Two months later, Raed returned home with his parents after recovering from the injuries. The boy, who loves playing football, lost his right leg and now lives in a wheelchair.

"My friends were standing a couple of meters away, and they survived the explosion. I remembered them calling my name: Raed, Raed ... Then I saw blood running from my body and I lost consciousness," Raed told Xinhua in his wheelchair, wearing a football jersey of his favorite club Juventus.

Raed has always managed to greet his friends with a smile, but he said he felt sad and lonely because he can no longer play with them.

Raed is just one of the many Yemeni children maimed or killed by landmines in Hajjah Province, once a fierce battleground for the Yemeni government forces and the Houthi rebels.

In a more tragic accident, Abdullah, another child in the nearby village, was killed by a landmine last month while grazing sheep.

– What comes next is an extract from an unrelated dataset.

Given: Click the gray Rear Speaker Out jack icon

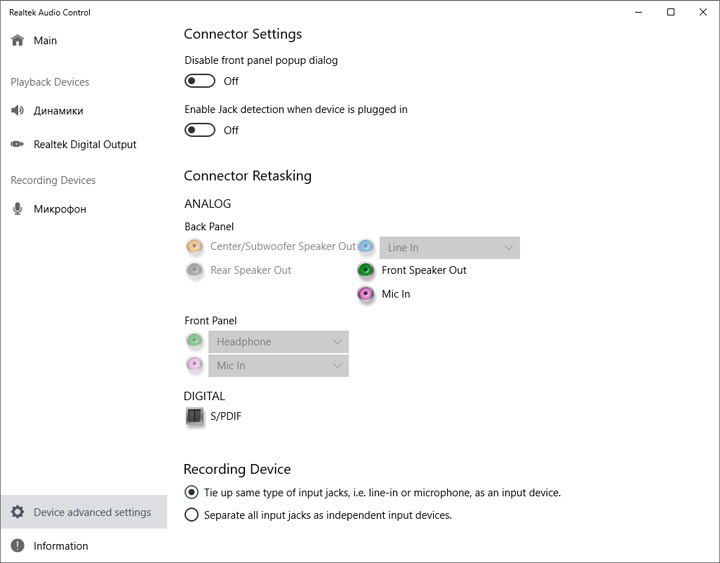Looking at the screenshot, I should click(194, 270).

"I found my son after three days of searching in the desert. I found him dead on the ground and some parts of his body were scattered," Shuei Bilal, a local villager, told Xinhua.

Yemen's civil war began in late 2014 when the Houthi militia seized control of several northern provinces and forced the Saudi-backed government of President Abd-Rabbu Mansour Hadi out of the capital Sanaa.

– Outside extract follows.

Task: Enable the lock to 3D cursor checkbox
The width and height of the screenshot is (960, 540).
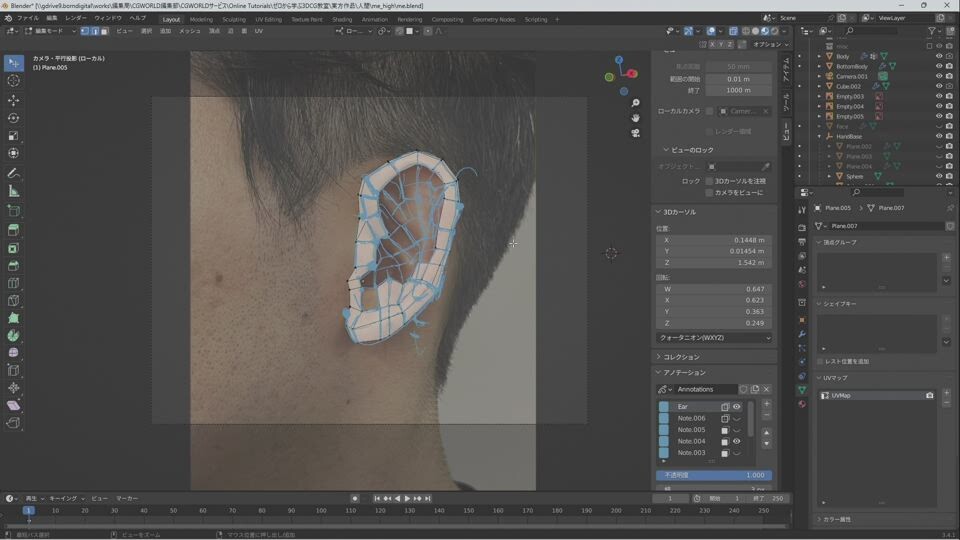Action: [x=709, y=181]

The Yemeni army, backed by the Saudi-led Arab coalition forces, recaptured Midi District from the Houthi militia in April 2018. Demining teams spent months clearing large swaths of the area before allowing the residents to return from the internally displaced camps.

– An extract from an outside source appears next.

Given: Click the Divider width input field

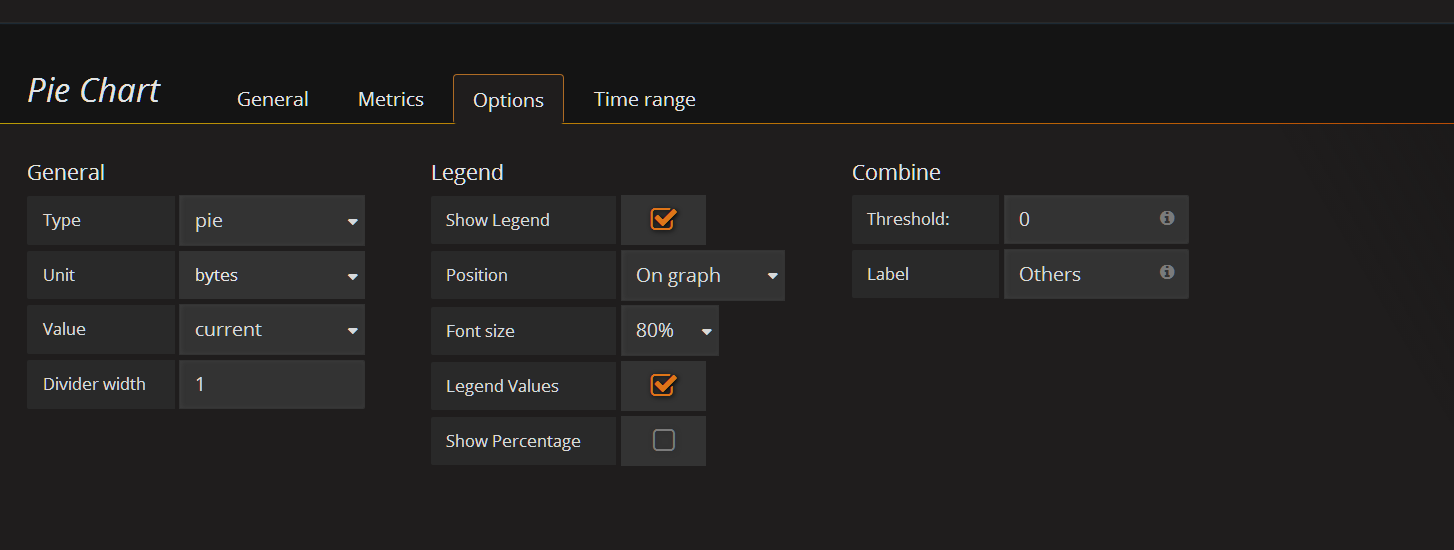Looking at the screenshot, I should click(x=271, y=384).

According to local authorities, despite those efforts, mines hidden under the sand dunes have since killed 20 people in Midi, most of them children.

Military experts say most of the landmines are made of tough plastic not affected by rain, hot or cold weather, so they can stay effective for years.

"In 2021, we cleared 5,000 mines of various shapes from near farms and pastures in the northwestern parts of Hajjah," Sayyaf al-Wazei of the Demining Department in the Engineering Division, told Xinhua.

The United Nations Children's Fund has warned of a growing number of child victims from landmines, cluster bombs, missiles, and remnants of war in Yemen.

"As of 31 August (2021), close to 10,000 children in Yemen have been killed or injured because of the conflict, according to the numbers the United Nations has been able to verify," the UNICEF said on its website.